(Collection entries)
============================================================

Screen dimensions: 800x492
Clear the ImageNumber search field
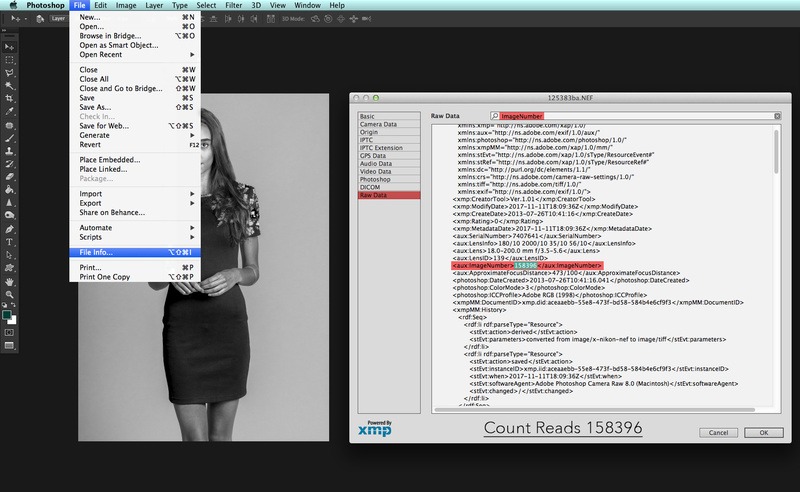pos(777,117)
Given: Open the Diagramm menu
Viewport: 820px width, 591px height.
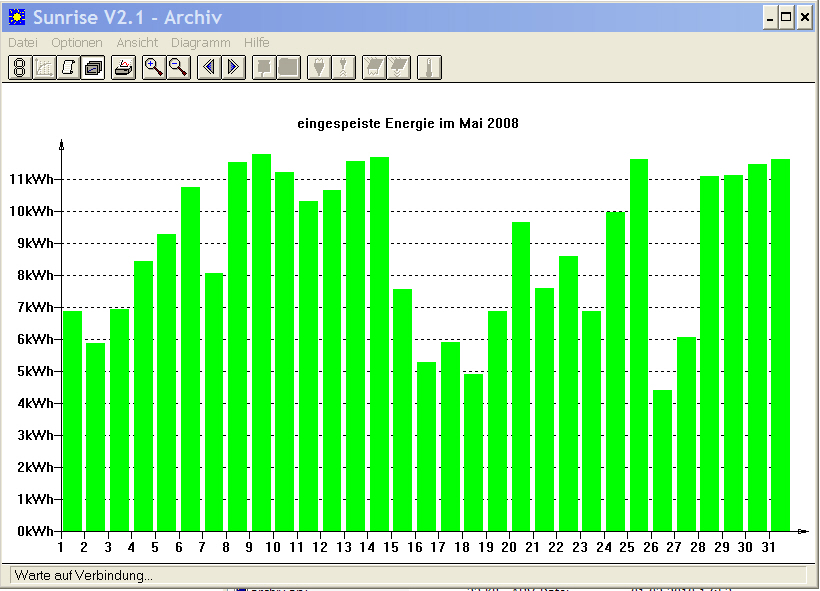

============================================================

Since the pictures are not wanted, write out the rest of the data exactly as it reads.

» **Exercise result**:
Screen dimensions: 800x492
Clear the ImageNumber search field
pos(777,117)
Given: Open the Diagramm menu
Viewport: 820px width, 591px height.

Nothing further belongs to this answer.